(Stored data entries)
▬▬▬▬▬▬

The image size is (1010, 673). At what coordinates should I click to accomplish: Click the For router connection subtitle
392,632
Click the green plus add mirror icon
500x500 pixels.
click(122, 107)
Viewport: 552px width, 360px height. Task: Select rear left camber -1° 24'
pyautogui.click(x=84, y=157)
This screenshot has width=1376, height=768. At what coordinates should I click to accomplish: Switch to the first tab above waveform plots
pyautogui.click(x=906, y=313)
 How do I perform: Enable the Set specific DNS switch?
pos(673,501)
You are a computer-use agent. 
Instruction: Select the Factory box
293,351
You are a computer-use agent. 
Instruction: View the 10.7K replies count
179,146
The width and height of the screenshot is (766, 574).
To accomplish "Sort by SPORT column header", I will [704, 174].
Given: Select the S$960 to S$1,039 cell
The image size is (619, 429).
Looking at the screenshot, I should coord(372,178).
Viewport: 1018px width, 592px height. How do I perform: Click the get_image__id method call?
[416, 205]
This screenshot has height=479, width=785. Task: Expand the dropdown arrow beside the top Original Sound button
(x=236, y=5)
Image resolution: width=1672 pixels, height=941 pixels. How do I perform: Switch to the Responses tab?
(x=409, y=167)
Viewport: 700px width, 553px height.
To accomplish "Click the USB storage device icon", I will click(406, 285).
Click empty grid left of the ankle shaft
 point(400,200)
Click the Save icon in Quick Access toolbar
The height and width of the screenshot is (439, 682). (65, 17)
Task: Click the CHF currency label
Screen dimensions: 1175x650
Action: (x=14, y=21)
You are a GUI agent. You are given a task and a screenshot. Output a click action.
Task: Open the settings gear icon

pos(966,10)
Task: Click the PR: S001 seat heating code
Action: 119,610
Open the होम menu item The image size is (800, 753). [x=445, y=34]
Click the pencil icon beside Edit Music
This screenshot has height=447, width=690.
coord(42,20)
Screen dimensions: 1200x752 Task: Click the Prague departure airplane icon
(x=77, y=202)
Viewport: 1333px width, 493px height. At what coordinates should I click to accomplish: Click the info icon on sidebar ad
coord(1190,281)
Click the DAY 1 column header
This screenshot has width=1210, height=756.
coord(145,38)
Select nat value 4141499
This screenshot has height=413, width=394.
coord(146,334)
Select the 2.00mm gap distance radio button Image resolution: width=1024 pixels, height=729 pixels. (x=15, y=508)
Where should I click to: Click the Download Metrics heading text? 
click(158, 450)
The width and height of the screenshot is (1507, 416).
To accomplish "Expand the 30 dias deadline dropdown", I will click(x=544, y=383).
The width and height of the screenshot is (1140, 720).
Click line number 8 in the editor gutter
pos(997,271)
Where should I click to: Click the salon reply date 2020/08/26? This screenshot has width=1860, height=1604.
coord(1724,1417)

▬▬▬▬▬▬

▶ Brief
Exact duplication of all the data above is expected.

▶ Answer box
The image size is (1010, 673). At what coordinates should I click to accomplish: Click the For router connection subtitle
392,632
Click the green plus add mirror icon
500x500 pixels.
click(122, 107)
Viewport: 552px width, 360px height. Task: Select rear left camber -1° 24'
pyautogui.click(x=84, y=157)
This screenshot has width=1376, height=768. At what coordinates should I click to accomplish: Switch to the first tab above waveform plots
pyautogui.click(x=906, y=313)
 How do I perform: Enable the Set specific DNS switch?
pos(673,501)
You are a computer-use agent. 
Instruction: Select the Factory box
293,351
You are a computer-use agent. 
Instruction: View the 10.7K replies count
179,146
The width and height of the screenshot is (766, 574).
To accomplish "Sort by SPORT column header", I will [704, 174].
Given: Select the S$960 to S$1,039 cell
The image size is (619, 429).
Looking at the screenshot, I should coord(372,178).
Viewport: 1018px width, 592px height. How do I perform: Click the get_image__id method call?
[416, 205]
This screenshot has height=479, width=785. Task: Expand the dropdown arrow beside the top Original Sound button
(x=236, y=5)
Image resolution: width=1672 pixels, height=941 pixels. How do I perform: Switch to the Responses tab?
(x=409, y=167)
Viewport: 700px width, 553px height.
To accomplish "Click the USB storage device icon", I will click(406, 285).
Click empty grid left of the ankle shaft
 point(400,200)
Click the Save icon in Quick Access toolbar
The height and width of the screenshot is (439, 682). (65, 17)
Task: Click the CHF currency label
Screen dimensions: 1175x650
Action: (x=14, y=21)
You are a GUI agent. You are given a task and a screenshot. Output a click action.
Task: Open the settings gear icon

pos(966,10)
Task: Click the PR: S001 seat heating code
Action: 119,610
Open the होम menu item The image size is (800, 753). [x=445, y=34]
Click the pencil icon beside Edit Music
This screenshot has height=447, width=690.
coord(42,20)
Screen dimensions: 1200x752 Task: Click the Prague departure airplane icon
(x=77, y=202)
Viewport: 1333px width, 493px height. At what coordinates should I click to accomplish: Click the info icon on sidebar ad
coord(1190,281)
Click the DAY 1 column header
This screenshot has width=1210, height=756.
coord(145,38)
Select nat value 4141499
This screenshot has height=413, width=394.
coord(146,334)
Select the 2.00mm gap distance radio button Image resolution: width=1024 pixels, height=729 pixels. (x=15, y=508)
Where should I click to: Click the Download Metrics heading text? 
click(158, 450)
The width and height of the screenshot is (1507, 416).
To accomplish "Expand the 30 dias deadline dropdown", I will click(x=544, y=383).
The width and height of the screenshot is (1140, 720).
Click line number 8 in the editor gutter
pos(997,271)
Where should I click to: Click the salon reply date 2020/08/26? This screenshot has width=1860, height=1604.
coord(1724,1417)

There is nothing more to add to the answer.